Collected data entries
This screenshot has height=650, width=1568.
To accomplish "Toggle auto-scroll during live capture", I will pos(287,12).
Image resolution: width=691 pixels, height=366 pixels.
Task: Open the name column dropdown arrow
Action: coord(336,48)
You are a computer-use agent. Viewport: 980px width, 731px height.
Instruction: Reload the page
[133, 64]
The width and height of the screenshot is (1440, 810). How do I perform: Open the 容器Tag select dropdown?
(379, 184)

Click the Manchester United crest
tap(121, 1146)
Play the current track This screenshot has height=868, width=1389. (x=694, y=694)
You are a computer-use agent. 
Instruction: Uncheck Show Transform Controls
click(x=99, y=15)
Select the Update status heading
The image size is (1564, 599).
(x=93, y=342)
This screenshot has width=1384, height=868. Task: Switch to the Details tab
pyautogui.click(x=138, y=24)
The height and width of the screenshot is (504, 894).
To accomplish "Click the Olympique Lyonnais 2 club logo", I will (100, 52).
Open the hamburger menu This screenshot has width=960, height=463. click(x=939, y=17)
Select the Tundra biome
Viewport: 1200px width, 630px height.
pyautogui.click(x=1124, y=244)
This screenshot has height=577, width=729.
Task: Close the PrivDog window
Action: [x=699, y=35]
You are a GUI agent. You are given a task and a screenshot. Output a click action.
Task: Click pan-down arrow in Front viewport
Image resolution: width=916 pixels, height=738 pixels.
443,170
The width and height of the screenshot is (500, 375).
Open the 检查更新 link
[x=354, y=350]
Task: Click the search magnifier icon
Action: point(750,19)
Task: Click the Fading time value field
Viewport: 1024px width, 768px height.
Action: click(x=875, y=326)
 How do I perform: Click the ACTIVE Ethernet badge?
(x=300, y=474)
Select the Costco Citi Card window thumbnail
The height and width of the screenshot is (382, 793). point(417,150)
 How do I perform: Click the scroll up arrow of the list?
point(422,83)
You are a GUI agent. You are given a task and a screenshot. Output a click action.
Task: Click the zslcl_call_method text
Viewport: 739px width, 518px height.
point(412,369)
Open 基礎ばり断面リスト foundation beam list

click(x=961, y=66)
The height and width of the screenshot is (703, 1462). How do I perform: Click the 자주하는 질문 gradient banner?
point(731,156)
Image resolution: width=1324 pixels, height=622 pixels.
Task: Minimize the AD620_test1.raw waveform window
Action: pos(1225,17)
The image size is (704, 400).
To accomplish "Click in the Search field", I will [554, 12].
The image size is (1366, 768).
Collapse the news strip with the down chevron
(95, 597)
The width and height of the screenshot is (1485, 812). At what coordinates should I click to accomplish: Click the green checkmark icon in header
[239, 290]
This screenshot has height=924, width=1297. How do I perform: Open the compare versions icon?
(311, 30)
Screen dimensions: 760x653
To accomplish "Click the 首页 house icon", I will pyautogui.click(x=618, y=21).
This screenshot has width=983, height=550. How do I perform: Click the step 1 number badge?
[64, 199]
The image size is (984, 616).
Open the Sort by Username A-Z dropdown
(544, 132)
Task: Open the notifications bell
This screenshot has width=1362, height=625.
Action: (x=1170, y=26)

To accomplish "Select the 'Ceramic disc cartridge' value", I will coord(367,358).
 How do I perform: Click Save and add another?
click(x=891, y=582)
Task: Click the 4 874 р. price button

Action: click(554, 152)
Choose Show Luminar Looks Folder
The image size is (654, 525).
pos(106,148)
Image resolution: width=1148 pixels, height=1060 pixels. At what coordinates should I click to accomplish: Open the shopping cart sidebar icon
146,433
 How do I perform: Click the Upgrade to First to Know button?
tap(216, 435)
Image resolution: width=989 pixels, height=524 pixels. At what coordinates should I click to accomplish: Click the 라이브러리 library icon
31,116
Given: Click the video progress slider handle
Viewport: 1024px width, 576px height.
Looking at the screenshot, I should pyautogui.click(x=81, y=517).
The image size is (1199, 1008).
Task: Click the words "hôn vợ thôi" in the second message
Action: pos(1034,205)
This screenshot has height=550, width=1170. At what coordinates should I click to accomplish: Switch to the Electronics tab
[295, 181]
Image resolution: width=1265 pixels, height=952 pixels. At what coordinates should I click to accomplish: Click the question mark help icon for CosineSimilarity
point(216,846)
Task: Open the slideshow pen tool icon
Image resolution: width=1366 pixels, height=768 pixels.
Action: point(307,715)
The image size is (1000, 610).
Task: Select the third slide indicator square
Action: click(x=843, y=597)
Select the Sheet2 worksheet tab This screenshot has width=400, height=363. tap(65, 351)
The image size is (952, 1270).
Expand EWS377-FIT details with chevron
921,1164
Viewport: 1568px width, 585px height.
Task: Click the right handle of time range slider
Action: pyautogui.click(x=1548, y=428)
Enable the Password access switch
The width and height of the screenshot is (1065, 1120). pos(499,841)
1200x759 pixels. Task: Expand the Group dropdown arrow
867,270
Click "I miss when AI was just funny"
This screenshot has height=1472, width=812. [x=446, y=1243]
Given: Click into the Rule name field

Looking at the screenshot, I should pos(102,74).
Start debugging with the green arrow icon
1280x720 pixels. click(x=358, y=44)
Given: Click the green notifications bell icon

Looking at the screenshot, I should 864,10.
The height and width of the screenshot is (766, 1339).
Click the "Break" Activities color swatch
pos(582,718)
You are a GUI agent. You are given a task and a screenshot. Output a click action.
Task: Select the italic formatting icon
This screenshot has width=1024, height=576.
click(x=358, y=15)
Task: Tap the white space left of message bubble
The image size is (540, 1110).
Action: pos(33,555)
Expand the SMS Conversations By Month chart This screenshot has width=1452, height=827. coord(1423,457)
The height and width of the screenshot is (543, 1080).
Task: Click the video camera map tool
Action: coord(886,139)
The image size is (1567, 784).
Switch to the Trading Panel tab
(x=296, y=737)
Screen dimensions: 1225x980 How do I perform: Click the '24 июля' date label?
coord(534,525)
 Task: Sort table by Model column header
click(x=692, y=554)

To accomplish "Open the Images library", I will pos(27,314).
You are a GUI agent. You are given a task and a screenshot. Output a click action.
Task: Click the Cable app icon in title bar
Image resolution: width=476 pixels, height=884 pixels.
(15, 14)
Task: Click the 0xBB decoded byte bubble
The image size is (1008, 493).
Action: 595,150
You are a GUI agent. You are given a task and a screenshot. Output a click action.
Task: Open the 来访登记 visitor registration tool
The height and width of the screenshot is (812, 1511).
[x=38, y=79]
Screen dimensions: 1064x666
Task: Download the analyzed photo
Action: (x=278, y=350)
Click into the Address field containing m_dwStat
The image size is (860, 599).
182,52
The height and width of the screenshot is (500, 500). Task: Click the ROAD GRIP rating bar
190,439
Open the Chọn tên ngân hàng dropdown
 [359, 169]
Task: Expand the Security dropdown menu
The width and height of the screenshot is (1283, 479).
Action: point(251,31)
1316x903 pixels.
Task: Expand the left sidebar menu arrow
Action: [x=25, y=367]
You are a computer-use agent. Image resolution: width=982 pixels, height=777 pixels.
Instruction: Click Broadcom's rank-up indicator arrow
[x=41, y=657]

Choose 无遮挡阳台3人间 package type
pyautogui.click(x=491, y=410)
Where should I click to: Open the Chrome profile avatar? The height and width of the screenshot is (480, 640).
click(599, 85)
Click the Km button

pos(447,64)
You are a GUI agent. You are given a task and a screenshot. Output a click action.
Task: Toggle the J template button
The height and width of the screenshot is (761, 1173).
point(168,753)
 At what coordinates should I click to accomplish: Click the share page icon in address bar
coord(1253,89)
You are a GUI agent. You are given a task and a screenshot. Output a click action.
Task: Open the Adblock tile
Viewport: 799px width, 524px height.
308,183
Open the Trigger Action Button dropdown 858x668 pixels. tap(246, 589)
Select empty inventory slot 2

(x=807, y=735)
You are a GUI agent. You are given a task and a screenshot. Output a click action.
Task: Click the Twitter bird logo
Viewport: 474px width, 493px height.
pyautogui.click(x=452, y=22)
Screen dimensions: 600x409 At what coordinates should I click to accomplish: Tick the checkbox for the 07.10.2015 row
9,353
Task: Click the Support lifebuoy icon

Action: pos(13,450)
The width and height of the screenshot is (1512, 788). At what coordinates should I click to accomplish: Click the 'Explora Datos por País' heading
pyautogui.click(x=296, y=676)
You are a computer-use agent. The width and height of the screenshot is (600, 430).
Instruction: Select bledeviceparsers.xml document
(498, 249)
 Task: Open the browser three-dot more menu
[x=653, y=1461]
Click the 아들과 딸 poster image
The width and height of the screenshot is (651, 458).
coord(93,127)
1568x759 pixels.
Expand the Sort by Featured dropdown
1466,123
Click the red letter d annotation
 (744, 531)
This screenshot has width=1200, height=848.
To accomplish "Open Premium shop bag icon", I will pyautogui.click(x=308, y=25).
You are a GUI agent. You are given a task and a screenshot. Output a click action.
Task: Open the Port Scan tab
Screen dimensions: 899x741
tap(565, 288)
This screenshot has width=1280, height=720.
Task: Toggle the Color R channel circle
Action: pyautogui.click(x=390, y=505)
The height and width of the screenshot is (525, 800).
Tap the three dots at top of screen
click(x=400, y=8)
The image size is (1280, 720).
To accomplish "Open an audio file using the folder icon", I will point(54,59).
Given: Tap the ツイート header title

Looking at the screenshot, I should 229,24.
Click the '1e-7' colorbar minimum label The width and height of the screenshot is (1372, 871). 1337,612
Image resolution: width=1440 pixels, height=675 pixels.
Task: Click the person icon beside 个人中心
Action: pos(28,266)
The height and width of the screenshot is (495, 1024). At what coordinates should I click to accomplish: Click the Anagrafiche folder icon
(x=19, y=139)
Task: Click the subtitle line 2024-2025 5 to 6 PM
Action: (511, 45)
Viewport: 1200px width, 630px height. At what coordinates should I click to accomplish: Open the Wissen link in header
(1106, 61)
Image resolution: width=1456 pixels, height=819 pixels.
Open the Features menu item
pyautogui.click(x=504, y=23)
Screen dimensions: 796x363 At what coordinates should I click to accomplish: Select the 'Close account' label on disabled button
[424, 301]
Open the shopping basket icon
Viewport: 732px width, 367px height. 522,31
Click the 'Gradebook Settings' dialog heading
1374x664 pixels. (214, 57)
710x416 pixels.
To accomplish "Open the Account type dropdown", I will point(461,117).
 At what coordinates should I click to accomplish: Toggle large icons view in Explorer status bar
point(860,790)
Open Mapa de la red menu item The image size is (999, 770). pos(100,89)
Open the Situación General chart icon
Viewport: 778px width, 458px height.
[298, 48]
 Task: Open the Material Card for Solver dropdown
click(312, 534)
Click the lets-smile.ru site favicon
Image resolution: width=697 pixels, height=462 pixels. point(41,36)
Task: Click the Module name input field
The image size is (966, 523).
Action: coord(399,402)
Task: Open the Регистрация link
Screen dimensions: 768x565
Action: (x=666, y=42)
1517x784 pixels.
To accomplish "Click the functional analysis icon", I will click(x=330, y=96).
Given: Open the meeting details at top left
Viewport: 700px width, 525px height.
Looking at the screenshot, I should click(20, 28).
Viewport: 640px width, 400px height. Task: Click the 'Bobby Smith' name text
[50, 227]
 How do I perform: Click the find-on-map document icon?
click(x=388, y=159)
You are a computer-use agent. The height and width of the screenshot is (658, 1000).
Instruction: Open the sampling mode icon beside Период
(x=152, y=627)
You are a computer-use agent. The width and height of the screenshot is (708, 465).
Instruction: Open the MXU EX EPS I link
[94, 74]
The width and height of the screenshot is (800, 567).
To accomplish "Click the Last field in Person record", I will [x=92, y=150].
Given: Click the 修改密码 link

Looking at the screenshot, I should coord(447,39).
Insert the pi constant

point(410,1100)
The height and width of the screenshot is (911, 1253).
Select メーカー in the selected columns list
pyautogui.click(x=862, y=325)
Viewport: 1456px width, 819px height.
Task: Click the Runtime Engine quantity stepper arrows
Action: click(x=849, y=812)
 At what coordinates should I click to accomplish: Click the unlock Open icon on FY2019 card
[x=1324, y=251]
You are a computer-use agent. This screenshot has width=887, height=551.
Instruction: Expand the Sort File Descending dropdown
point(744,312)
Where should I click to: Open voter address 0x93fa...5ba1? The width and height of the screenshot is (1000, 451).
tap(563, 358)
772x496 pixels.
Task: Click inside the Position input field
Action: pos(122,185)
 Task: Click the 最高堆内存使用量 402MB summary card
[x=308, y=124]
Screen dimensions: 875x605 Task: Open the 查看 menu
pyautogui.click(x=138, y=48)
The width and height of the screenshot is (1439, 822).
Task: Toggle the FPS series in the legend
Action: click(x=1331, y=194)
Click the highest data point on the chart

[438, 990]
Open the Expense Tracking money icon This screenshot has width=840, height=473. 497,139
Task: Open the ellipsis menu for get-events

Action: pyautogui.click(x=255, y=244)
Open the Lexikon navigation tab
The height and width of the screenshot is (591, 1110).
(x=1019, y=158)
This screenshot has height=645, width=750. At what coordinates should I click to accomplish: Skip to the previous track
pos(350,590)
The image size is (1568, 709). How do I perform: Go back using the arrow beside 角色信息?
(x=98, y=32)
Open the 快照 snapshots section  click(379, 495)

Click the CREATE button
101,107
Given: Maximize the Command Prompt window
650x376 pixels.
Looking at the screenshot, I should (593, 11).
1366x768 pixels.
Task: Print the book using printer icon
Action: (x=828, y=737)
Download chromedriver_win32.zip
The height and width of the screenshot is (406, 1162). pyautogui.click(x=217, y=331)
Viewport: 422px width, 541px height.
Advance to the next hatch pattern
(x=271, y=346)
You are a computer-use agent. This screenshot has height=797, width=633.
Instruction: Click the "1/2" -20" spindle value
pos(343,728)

§ **Goal of the exercise**
Look through the entries above for the word "bubble". Say how many lines contain it, using only a number.

§ **Output**
2